3  Descriptive Statistics III

3.1 Concepts

Measures of Central Location

Measures of Central Location determine where the center of a distribution lies.

  • The mean is the average value for a numerical variable. The sample statistic is estimated by \(\bar{x}=\sum x_{i}/n\), where \(x_i\) is observation \(i\), and \(n\) is the number of observations. The population parameter is defined as \(\mu=\sum x_{i}/N\).

  • The median is the value in the middle when data is organized in ascending order. When \(n\) is even, the median is the average between the two middle values.

  • The mode is the value with highest frequency from a set of observations.

  • The weighted mean uses weights to determine the importance of each data point of a variable. It is calculated by \(\frac{\sum w_{i}x_{i}}{\sum w_{i}}\), where \(w_{i}\) are the weights associated to the values \(x_{i}\).

  • The geometric mean is a multiplicative average that is less sensitive to outliers. It is used to average growth rates or rated of return.
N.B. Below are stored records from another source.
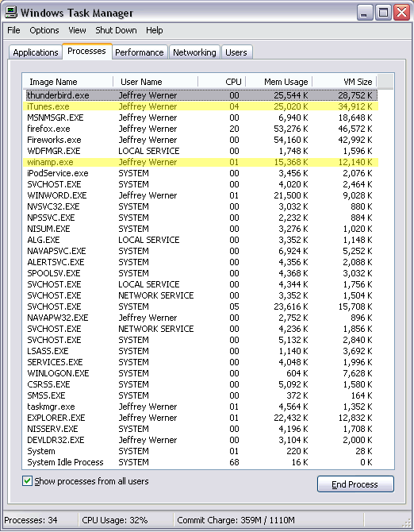
Task: Select the Networking tab
Action: (x=194, y=52)
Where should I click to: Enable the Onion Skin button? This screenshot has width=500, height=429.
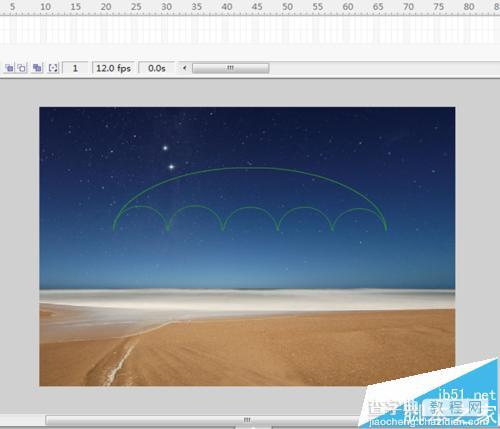(x=9, y=68)
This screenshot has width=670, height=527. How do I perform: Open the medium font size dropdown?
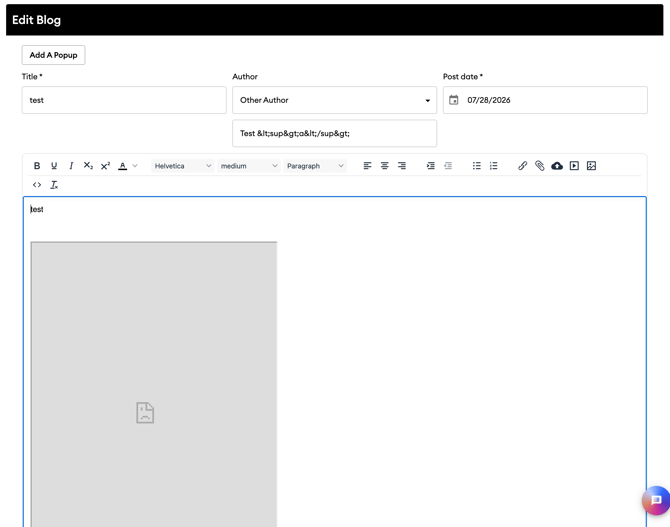tap(249, 166)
It is calculated by \(\sqrt[n]{(1+r_1)*(1+r_2)...(1+r_n)}-1\), where \(\sqrt[n]{}\) is the \(n_{th}\) root, and \(r_i\) are the returns or growth rates.

Useful R functions

Base R has a collection of functions that calculate measures of central location.
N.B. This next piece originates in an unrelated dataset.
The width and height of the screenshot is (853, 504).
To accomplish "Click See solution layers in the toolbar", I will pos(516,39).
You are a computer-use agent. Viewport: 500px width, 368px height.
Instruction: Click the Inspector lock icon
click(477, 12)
  • The mean() function calculates the average of a vector of values.

  • The median() function returns the median of a vector of values.

  • The table() function provides us with a frequency distribution. We can then identify the mode(s) of the vector provided.
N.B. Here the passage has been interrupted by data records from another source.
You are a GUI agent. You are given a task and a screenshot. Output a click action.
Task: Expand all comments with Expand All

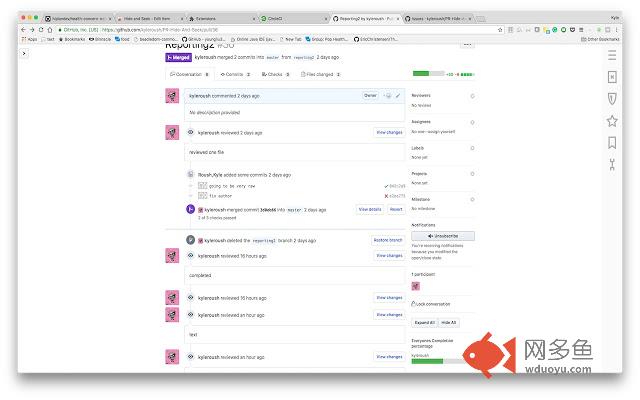(x=424, y=322)
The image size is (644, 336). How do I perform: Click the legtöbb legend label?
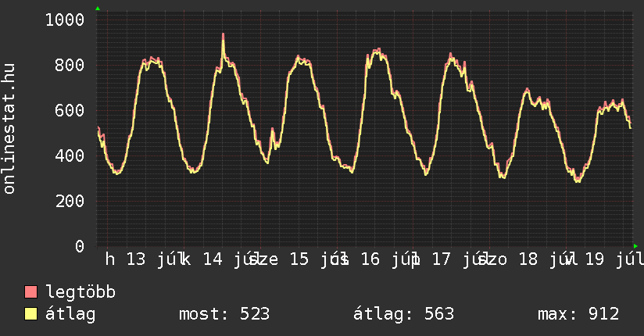[81, 292]
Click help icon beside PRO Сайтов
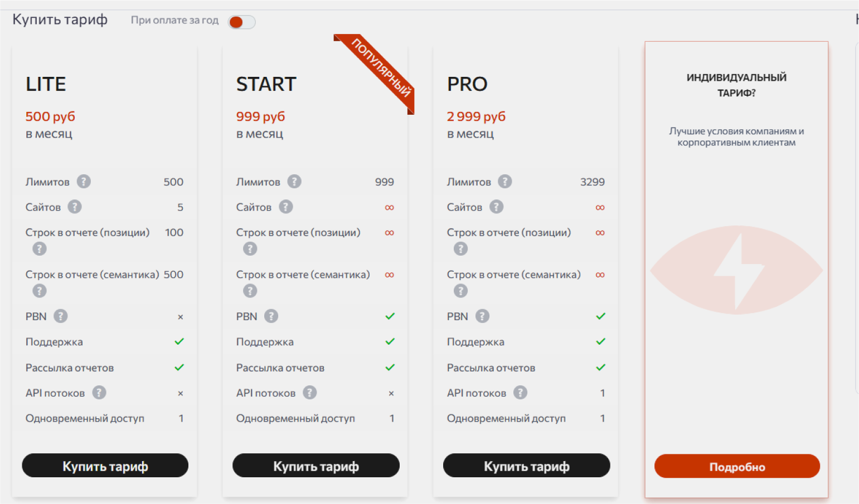 point(496,207)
  • The summary() function returns a collection of descriptive statistics for a vector or data frame.

3.2 Exercises

The following exercises will help you practice the measures of central location. In particular, the exercises work on:

  • Calculating the mean, median, and the mode.

  • Calculating the weighted average.

  • Applying the geometric mean for growth rates and returns.

Answers are provided below. Try not to peak until you have a formulated your own answer and double checked your work for any mistakes.

Exercise 1

For the following exercises, make your calculations by hand and verify results using R functions when possible.

  1. Use the following observations to calculate the mean, the median, and the mode.

    8 10 9 12 12
  2. Use following observations to calculate the mean, the median, and the mode.

    -4 0 -6 1 -3 -4
  3. Use the following observations, calculate the mean, the median, and the mode.

    20 15 25 20 10 15 25 20 15

Exercise 2

Download the ISLR2 package. You will need the OJ data set to answer this question.

  1. Find the mean price for Country Hill (PriceCH) and Minute Maid (PriceMM).

  2. Find the mean price of Country Hill (PriceCH) in store 1 and store 2 (StoreID). Which store had the better price?

  3. Find the mean price paid by Country Hill (PriceCH) purchasers (Purchase) in store 1 (StoreID)? How about store 2? Which store had the better price?

Exercise 3

  1. Over the past year an investor bought TSLA. She made these purchases on three occasions at the prices shown in the table below. Calculate the average price per share.
Date Price Per Share Number of Shares
February 250.34 80
April 234.59 120
Aug 270.45 50
  1. What would have been the average price per share if the investor would have bought equal amounts of shares each month?

Exercise 4

  1. Consider the following observations for the consumer price index (CPI). Calculate the inflation rate (Growth Rate of the CPI) for each period.

    1.0 1.3 1.6 1.8 2.1
  2. Suppose that you want to invest $1000 dollars in a stock that is predicted to yield the following returns in the next four years. Calculate both the arithmetic mean and the geometric mean. Use the geometric mean to estimate how much money you would have by the end of year 4.

    Year Annual Return
    1 17.3
    2 19.6
    3 6.8
    4 8.2

3.3 Answers

Exercise 1

  1. To find the mean we will use the following formula \(( \frac{1}{n} \sum_{i=i}^{n} x_{i})\). The summation of the values is \(51\) and the number of observations is \(5\). The mean is \(51/5=10.2\).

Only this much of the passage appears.